▶ [Exercise]:
Switch "screenshot" to "image" wherever it occurs throughout the records, keeping every other part unchanged, and leave the pictures out of the reproduced text.

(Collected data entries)

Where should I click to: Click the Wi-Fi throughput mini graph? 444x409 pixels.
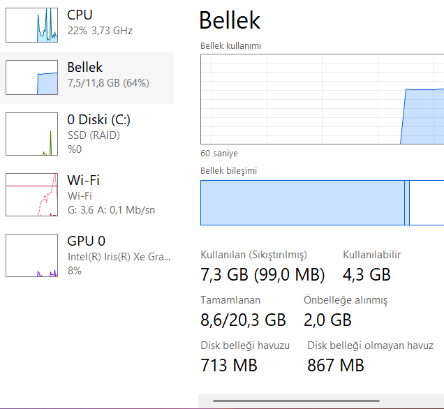[32, 195]
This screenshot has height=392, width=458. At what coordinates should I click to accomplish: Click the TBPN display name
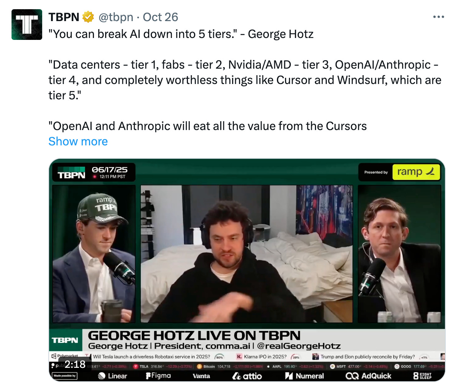pyautogui.click(x=64, y=17)
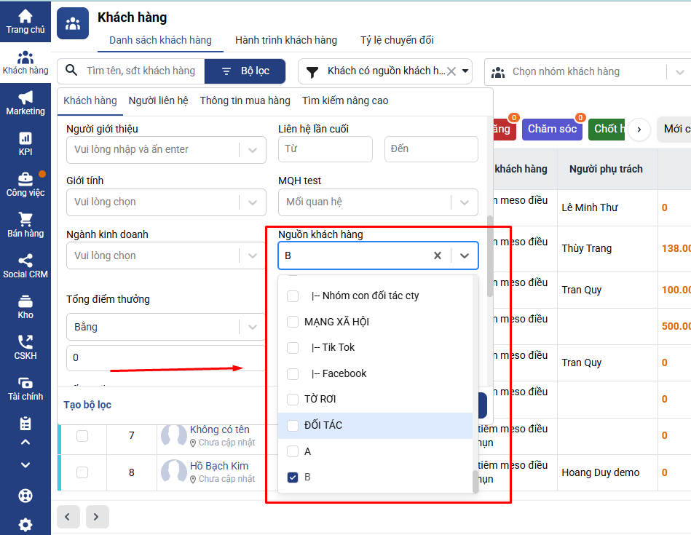Expand the Giới tính dropdown

253,202
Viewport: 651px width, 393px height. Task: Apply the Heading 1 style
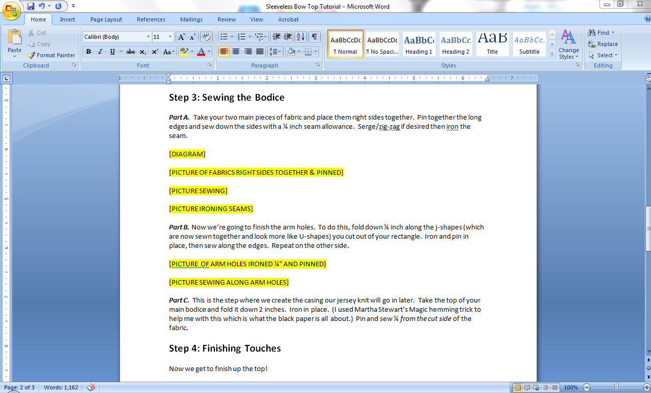pos(419,43)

▶ [Finished task]:
Where should I click to: Click the Wi-Fi throughput mini graph? 444x409 pixels.
[32, 195]
This image has height=392, width=458. At what coordinates should I click to accomplish: Click the TBPN display name
pyautogui.click(x=64, y=17)
Expand the Giới tính dropdown

253,202
Viewport: 651px width, 393px height. Task: Apply the Heading 1 style
pos(419,43)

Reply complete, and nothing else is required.